Monitoring Thread Pool Health
// SCALED: Custom metrics for thread pool visibility
@Configuration
public class SchedulerMetrics {
@Bean
public MeterBinder reactorSchedulerMetrics() {
return registry -> {
Schedulers.decorateExecutorService(
Schedulers.boundedElastic(),
Schedulers.newBoundedElasticScheduler("bounded-elastic",
Runtime.getRuntime().availableProcessors() * 10,
100_000,
60,
false,
"custom-be")
);
};
}
}
Prometheus queries for thread pool health:
# Event loop threads that are blocked (should ALWAYS be 0)
jvm_threads_states_threads{state="blocked", thread_name=~"reactor-http-nio-.*"}
# Bounded elastic pool utilization
executor_pool_size_threads{name="boundedElastic"}
executor_active_threads{name="boundedElastic"}
executor_queued_tasks{name="boundedElastic"}
The Proof
Locust test comparing three approaches at 500 concurrent users:
1. Blocking JDBC on event loop (BOTTLENECK):
p50: 45ms p99: 850ms + intermittent 2000ms spikes
RPS: 420 Fail: 0.0%
2. JDBC offloaded to boundedElastic (SCALED):
p50: 52ms p99: 380ms (no spikes)
RPS: 680 Fail: 0.0%
3. R2DBC (fully reactive, SCALED):
p50: 38ms p99: 210ms
RPS: 1240 Fail: 0.0%
Delta (option 1 → option 3):
p99: 850ms → 210ms (4x improvement, no intermittent spikes)

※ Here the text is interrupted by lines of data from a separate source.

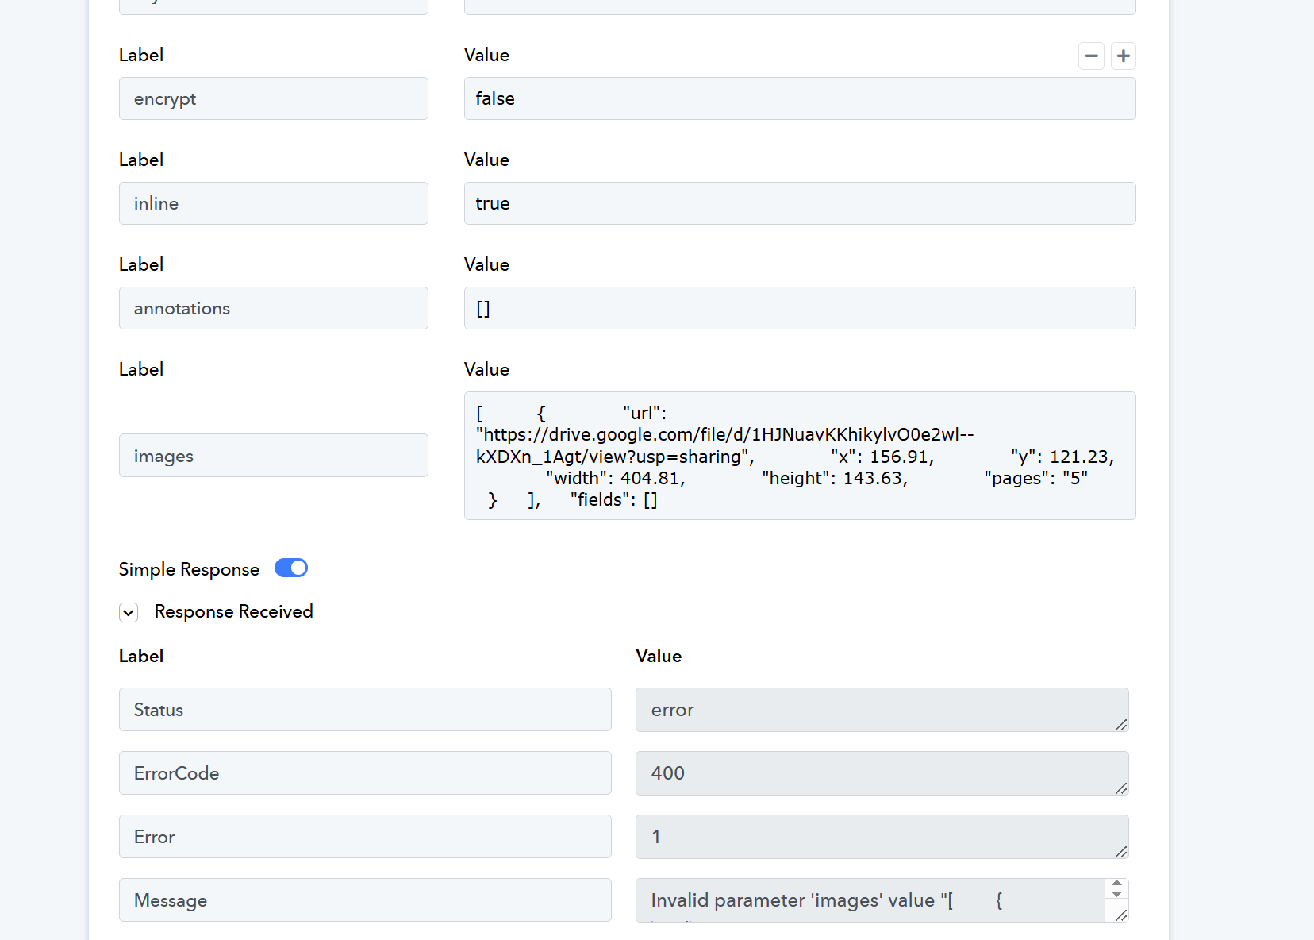Click the scroll up arrow in Message value

coord(1116,884)
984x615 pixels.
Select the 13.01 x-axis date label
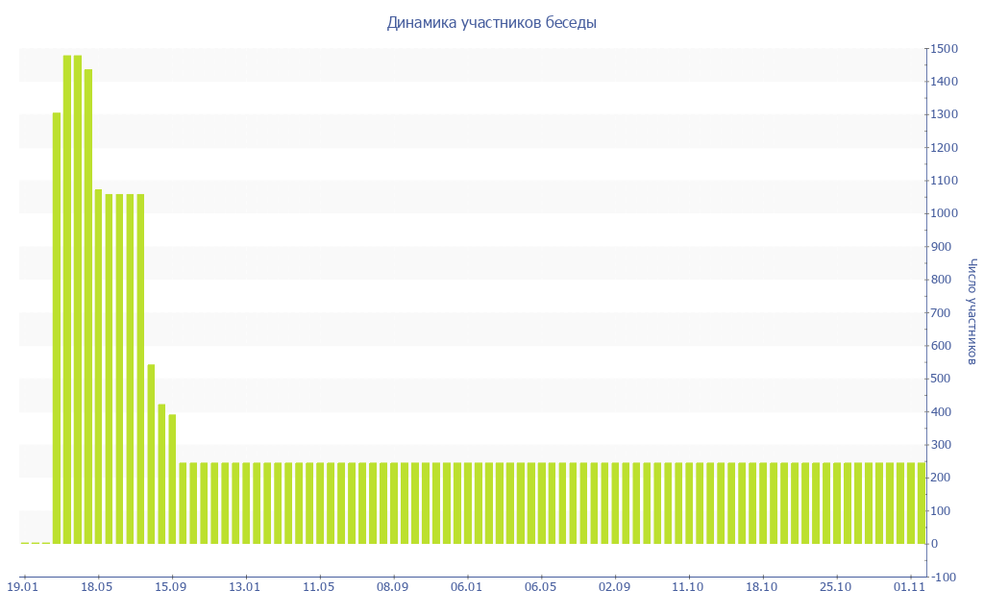(x=245, y=587)
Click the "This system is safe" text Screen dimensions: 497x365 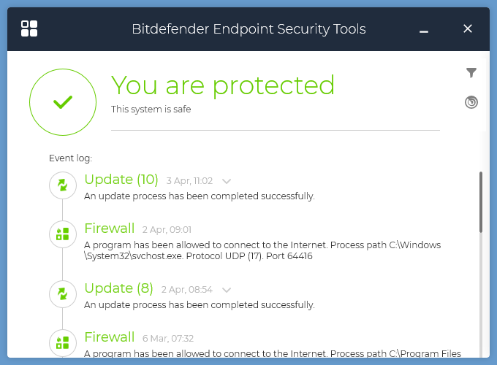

RPS: 420 → 1240 (3x throughput)
Option 2 (boundedElastic) is a reasonable interim fix. It eliminates the intermittent spikes and improves throughput 60%. Option 3 (R2DBC) is the correct long-term solution for a fully reactive service. It eliminates the thread pool handoff entirely.
The thread pool is no longer a bottleneck. The connection pool (CH4-S1) and thread pool (this section) are correctly sized. The next bottleneck is the work the system does repeatedly that it should do once: caching, starting in Chapter 5.